Can I, like, rent you? Not even necessarily in a sexual way, but, like, so people can see us hanging out together and say, “Who’s that weird dude hanging out with Christina Hendricks? He must have an attractive sense of humor, or something.”
Okay dude, I can’t do it, I’m sorry. Your weird sense of entitlement with women is really super off-putting. Laters. :I
Protip to OP: Talking about “renting” a human being (that’s what Ms. Hendricks is btw) is not an “attractive” sense of humor.
I wasn’t going to say anything, but somebody cool actually unfollowed me because of this post, so I feel like I should at least explain myself.
I am depressed. My depression issues were big enough that they were probably the deciding factor in my last girlfriend’s reluctant decision to break up with me. I am not a happy person. I have to fight off constant feelings of worthlessness and anxiety. I don’t like myself all that much. I am fucking weary.
I’m not saying this to try to elicit some sort of pity. I just want you to understand where I’m coming from. I hope you didn’t think I was seriously fantasizing about “renting” a person, but it seems like you did. It was a joke. Admittedly, possibly in poor taste. Arguably a poor choice of wording. But sometimes jokes are the only thing that gets us through the day. Even if the jokes are shit.

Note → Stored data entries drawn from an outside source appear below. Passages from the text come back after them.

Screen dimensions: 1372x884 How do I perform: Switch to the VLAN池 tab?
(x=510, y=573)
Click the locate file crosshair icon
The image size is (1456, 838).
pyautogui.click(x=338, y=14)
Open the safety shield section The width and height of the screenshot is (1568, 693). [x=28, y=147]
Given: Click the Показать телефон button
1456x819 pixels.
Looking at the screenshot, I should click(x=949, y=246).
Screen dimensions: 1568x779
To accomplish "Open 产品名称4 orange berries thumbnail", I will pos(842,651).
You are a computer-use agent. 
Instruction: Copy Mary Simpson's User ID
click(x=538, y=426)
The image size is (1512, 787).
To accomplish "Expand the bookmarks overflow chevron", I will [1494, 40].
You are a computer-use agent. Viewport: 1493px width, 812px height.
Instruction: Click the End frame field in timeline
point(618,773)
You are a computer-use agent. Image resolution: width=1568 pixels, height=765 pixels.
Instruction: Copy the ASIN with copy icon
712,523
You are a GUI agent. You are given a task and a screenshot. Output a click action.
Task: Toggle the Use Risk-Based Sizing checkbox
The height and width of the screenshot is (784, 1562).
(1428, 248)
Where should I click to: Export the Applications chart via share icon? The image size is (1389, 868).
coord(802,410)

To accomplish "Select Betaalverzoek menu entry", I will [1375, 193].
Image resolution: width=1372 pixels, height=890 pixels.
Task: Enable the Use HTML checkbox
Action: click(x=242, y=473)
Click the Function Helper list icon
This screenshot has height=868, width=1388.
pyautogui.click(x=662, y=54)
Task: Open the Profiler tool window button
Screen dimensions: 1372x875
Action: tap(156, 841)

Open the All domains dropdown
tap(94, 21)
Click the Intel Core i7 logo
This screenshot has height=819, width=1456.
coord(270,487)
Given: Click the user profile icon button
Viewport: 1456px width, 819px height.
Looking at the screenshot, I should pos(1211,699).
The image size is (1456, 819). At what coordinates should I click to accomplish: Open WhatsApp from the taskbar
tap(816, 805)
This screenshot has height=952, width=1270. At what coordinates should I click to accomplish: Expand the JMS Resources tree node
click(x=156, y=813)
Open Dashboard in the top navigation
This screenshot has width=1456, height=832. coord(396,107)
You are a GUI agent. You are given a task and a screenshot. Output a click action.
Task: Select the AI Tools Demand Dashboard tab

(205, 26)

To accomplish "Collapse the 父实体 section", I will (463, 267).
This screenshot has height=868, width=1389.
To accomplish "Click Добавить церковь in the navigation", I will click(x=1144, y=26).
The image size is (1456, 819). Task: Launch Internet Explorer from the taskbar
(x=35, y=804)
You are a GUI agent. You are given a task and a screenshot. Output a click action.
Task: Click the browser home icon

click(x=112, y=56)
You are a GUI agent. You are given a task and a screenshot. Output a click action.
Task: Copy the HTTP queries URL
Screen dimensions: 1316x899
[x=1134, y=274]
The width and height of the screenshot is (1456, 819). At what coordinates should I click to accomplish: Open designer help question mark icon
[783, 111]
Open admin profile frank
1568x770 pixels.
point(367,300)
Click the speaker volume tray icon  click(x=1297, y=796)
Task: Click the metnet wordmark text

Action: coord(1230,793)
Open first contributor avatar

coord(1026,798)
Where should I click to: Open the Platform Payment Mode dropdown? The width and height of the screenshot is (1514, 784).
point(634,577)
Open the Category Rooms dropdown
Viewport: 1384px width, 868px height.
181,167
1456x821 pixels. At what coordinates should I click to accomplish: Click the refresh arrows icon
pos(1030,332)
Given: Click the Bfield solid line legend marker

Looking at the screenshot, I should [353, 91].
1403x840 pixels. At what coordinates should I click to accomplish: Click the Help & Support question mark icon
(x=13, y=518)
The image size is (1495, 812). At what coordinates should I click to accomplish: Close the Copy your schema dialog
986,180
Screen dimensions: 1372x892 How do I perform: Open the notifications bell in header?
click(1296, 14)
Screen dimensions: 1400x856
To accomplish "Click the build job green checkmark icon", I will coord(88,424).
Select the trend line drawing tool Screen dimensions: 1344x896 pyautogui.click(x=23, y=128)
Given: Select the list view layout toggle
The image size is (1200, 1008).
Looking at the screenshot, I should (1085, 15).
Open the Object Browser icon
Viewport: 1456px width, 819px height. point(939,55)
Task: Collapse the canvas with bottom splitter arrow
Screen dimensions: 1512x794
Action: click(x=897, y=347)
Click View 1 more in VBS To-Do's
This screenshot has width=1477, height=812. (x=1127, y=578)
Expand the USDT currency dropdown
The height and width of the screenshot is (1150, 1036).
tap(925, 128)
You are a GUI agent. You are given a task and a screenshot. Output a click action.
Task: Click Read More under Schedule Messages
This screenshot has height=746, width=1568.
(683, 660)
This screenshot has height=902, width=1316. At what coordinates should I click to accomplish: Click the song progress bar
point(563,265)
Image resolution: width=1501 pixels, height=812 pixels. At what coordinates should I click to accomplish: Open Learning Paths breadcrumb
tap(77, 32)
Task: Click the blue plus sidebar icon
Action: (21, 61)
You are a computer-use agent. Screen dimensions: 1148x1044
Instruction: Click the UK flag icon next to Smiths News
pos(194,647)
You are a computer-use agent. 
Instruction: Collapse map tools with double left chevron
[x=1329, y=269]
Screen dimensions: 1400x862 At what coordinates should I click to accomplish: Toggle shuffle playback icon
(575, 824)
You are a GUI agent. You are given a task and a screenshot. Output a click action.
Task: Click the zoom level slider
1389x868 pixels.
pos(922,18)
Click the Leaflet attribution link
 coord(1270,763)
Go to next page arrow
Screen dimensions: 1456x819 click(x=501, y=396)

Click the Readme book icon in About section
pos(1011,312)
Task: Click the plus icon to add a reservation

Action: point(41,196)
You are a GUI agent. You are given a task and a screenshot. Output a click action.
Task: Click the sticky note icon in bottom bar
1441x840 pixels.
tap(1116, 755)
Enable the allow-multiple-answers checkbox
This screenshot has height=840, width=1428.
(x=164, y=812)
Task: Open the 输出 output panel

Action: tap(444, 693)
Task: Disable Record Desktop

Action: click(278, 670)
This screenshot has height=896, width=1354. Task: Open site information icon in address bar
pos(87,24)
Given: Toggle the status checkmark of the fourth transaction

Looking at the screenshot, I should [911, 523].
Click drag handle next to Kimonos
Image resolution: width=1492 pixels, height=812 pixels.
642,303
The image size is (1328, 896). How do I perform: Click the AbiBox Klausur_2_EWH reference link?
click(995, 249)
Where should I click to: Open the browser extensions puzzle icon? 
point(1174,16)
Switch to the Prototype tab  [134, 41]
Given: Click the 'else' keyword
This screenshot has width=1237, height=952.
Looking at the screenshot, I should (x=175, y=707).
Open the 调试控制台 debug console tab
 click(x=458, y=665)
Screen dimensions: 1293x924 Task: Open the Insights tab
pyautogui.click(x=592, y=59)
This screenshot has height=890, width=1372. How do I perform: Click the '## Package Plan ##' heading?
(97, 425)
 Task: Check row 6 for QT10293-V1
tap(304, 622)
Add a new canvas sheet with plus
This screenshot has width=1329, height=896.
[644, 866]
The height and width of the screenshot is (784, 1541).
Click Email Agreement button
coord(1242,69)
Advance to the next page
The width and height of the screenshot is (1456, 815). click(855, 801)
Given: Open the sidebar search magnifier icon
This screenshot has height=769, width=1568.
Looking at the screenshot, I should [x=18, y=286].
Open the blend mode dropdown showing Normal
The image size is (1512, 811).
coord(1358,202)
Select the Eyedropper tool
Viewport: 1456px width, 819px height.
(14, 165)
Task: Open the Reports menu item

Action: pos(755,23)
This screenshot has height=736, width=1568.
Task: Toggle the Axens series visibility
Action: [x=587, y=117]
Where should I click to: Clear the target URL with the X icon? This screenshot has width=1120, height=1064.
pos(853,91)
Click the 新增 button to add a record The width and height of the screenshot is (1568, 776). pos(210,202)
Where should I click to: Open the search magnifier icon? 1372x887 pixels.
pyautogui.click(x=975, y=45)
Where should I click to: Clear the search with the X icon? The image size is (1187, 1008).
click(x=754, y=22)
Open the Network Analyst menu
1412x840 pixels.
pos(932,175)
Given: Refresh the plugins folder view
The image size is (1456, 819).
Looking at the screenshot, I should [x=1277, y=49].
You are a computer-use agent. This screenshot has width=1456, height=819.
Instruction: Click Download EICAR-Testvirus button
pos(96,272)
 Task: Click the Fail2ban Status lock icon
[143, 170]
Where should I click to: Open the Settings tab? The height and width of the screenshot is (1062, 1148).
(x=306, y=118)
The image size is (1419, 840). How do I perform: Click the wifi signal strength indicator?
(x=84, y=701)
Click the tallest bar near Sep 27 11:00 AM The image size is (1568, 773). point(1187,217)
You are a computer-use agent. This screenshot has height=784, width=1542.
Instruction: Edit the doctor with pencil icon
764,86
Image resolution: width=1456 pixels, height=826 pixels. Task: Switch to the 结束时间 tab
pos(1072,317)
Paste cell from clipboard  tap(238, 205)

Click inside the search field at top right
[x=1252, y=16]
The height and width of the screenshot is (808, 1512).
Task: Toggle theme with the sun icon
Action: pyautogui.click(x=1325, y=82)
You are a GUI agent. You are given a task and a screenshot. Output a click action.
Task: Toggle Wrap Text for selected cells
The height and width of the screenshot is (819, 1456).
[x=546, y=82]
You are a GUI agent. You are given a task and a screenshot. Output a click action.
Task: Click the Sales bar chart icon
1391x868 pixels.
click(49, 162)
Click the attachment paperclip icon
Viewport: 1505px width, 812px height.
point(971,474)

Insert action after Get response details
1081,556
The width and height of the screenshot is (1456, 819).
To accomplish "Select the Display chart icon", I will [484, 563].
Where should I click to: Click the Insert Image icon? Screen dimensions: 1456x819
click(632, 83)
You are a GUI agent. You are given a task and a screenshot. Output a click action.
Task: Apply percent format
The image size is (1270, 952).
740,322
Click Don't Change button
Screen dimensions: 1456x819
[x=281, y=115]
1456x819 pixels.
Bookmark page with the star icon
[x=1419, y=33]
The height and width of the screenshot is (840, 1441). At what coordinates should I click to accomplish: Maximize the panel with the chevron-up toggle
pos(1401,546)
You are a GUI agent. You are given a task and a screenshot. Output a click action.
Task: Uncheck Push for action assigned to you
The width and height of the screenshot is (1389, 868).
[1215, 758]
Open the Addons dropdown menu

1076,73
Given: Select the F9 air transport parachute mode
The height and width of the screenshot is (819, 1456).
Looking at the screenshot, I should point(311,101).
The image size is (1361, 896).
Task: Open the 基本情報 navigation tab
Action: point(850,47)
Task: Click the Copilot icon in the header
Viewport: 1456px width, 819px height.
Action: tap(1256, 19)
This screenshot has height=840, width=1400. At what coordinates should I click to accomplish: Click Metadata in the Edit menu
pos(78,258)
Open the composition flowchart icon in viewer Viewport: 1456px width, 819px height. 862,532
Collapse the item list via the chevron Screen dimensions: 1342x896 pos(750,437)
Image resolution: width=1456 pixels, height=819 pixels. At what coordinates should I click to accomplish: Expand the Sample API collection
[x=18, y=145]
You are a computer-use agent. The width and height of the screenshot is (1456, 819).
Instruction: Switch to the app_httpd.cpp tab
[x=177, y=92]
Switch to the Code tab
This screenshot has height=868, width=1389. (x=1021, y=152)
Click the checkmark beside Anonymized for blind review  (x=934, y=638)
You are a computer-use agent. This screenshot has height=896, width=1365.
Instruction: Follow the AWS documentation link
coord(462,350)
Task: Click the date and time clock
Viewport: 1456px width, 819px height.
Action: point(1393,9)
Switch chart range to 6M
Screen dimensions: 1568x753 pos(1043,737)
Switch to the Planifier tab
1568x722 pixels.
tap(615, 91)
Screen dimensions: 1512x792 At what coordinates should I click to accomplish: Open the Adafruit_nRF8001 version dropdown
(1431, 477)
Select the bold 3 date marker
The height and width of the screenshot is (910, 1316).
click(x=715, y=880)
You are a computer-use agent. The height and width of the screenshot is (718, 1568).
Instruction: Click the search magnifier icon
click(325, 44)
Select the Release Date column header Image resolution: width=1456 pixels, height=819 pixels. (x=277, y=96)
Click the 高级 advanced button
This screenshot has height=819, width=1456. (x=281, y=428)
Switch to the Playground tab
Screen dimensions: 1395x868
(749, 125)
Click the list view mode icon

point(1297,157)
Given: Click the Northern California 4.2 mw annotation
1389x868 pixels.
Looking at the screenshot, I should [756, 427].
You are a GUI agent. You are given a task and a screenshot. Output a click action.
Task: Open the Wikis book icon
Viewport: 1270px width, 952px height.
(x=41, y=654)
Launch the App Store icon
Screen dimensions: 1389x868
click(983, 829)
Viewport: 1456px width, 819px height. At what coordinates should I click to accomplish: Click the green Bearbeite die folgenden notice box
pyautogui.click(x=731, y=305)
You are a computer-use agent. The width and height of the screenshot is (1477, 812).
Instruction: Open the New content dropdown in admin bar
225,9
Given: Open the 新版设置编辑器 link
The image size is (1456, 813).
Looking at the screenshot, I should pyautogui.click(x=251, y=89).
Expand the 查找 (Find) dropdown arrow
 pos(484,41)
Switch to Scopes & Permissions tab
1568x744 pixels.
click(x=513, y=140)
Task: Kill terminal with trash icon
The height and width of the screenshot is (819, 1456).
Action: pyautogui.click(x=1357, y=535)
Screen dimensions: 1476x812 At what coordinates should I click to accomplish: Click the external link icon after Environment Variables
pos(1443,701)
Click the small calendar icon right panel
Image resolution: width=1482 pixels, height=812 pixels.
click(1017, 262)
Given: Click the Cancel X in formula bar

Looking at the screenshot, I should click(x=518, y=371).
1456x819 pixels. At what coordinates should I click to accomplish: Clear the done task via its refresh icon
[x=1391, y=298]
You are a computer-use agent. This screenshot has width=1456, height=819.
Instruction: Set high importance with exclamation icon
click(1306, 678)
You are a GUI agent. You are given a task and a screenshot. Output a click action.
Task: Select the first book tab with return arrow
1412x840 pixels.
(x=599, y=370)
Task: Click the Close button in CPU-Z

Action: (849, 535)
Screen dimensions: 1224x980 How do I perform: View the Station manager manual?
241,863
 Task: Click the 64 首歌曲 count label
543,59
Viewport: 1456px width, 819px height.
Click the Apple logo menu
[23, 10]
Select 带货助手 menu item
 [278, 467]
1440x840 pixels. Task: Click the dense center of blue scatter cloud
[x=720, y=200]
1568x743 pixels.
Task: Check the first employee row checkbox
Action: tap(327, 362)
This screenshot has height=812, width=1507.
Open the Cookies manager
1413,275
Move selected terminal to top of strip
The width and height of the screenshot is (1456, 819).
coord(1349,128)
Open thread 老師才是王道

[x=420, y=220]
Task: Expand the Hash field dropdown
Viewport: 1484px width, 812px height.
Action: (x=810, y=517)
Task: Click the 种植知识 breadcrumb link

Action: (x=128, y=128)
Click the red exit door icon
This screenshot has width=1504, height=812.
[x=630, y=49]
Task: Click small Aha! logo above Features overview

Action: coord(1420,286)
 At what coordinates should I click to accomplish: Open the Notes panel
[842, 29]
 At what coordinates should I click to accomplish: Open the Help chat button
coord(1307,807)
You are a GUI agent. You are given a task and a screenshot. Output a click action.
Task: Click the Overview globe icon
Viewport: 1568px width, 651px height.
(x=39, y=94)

If you got to know me IRL, I think you would have a very different impression of me than the one you get from the things I post on Tumblr. I’m shy. I feel loathsome, all the time. I feel like Frankenstein’s monster. I usually feel, deep in my bones, that no one finds me attractive. When I post things like that (above), it feels ironic and self-depreciating to me. Har har har, I’m an asshole piece of shit. At least then maybe there would be a reason for how I fit into the world in this sideways, wrong way that I seem to. Because otherwise, it all just feels so arbitrary and pointless.
If I was offensive, I apologize. But I just want you to know that I was being less serious when I said it than I think you thought I was being. I realize you only have my words and my word to go on. But the thought that I’ve given offense to someone who was actually friendly to me truly saddens me. I don’t think I’m a terrible person. Maybe a little lost. Definitely a little tired. Often kind of dumb. Sometimes I don’t think enough. But, on my good days, I like to believe that I’m maybe not a complete asshole.
Okay, I understood from pretty early on that you were suffering from some serious shit, and that sucks. I’ve worn those same shoes before, albeit for not a prolonged period of time, though I do still suffer from anxiety. It comes and goes.
But the one thing that sort of bothered me (not all that much— maybe like someone in the habit of chewing with their mouth open) was the way you always talked about women in your myriad posts. I shrugged and pretty much ignored it because the subtle difference between the language you, versus I, use in reference to women separates me from the vast majority of humans, pretty much. Not even many feminists get it right.
But I am a feminist, so I’m hyper aware of this stuff. It’s an intellectual interest and identity born out of me trying to understand why the world, by and large, hates me because of what parts I was born with. Why I’m not going to get paid as much as my husband for doing the same work. Why men think my body is public property, why they feel they’re entitled to critique me like they’re judging a dog show. If I ever become “a name” doing anything, am I prepared to receive death and rape threats for simply being DFAB? If you-know-who wins the election this fall, am I prepared to have some of my basic human rights revoked to the backdrop of the uproarious applause of men who believe I should be second to them in all matters of life?
Those are just some of the things that weigh on my mind. I think, then, that it’s understandable that I have little tolerance for the stirrings of those ideas in those I choose to associate with. The sad fact is that we live in a society where the feminine is weird, mystical, gross, and worthy of ridicule. So yes, words matter. And yes, most people don’t watch what they say. You don’t have to outright condone sexual assault or female subservience in order to be sexist, though. That shit’s gone underground. It comes out when actresses get interviews that focus on their weight and their body, or when a girl cuts her hair “too short”, or when a dude complains about being friend-zoned. All those millions and millions of threads don’t happen in a vaccum— they come together and weave a giant, stinking shit rug that smothers and suffocates countless women the world over.
And that’s not to mention trans* and non-binary people.
So yeah, I get that getting up in the morning is a struggle for you, and I’m really sorry that you have to go through that. But that’s not to be conflated with some of the subtly misogynistic stuff you’ve said in the past, and possibly think without knowing it. Being depressed doesn’t mean you get to talk about women that way.
I do hope you find something that helps you climb out of that hole, though. Take care of yourself.